Several shallow model classifiers and multi-level neural networks were built, tuned and evaluated. The results are described below.
The most successful models were then loaded into a web app "Legitimizer" which allows the user to either submit new articles for classification or see the classification results for example articles from the source datasets.
Legitimizer UI Legitimizer App Source Repo Primary Notebook
To further strengthen the Legitimizer, I'd advocate the following next steps:
- Add heatmap coding to give some idea of which word sequences had the most impact on the classification.
- Investigate deeper neural networks.
- Retrain with more recent, deeper datasets such as the bluesky posts.
- Integrate RAG techniques from the Averitech submissions.

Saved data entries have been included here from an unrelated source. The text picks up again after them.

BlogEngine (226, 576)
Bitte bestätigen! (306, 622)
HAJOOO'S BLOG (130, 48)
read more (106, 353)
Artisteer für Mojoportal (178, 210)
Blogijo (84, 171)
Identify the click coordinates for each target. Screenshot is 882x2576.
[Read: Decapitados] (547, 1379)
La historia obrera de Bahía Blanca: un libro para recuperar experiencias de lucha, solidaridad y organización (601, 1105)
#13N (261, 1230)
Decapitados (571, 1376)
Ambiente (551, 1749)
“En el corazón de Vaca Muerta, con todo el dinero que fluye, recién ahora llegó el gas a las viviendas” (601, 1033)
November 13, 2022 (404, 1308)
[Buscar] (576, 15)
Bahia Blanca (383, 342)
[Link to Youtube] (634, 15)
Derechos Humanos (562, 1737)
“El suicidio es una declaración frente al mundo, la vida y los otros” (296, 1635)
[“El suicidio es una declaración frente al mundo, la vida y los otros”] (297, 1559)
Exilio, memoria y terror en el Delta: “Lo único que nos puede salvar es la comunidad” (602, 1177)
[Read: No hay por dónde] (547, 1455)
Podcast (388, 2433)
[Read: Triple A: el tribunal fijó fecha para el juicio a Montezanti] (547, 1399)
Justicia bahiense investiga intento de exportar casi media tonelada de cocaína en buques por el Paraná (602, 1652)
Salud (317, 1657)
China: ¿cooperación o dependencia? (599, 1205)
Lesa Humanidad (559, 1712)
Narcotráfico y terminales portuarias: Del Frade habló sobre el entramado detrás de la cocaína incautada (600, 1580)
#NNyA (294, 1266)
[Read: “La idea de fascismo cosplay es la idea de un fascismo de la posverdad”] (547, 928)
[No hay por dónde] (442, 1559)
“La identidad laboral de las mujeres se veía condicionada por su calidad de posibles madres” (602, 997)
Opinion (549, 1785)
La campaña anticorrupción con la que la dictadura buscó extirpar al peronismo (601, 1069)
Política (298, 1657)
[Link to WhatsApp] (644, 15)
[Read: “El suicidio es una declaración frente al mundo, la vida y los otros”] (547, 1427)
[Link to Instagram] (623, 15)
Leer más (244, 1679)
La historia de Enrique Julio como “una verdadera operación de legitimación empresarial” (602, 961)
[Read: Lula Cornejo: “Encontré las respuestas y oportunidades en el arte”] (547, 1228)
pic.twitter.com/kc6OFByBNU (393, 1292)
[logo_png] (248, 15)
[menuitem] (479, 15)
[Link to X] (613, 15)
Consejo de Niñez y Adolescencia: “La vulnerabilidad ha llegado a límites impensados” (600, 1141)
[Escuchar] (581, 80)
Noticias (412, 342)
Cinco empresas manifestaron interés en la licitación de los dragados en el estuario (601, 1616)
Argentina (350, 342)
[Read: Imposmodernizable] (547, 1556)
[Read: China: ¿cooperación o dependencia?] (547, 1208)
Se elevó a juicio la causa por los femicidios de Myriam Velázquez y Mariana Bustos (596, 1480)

The research question I sought to answer is "can we accurately classify a body of text (article, posting, email) as legitimate or misinformative?" I had originally intended to base this determination on metadata and semantic analysis, especially the fact density and provenance of the text, and to use Wikipedia as the source data. In my research, I found that the labelling of articles on wikipedia was much more nuanced and subjective, and that the semantic parsing was too in depth of a specialized area to dive into. Instead, I found several datasets of articles which had been labelled as "fake" or "real", and focused on building different Natural Language Processing (NLP) based classifiers to see what level of accuracy could be achieved in matching the given labels.
There are few questions as important today as “should I believe this article”. Indeed, with most people getting their “information” not from vetted sources, but from social media, the traditional methods of distinguishing trusted from untrusted sources have largely disappeared.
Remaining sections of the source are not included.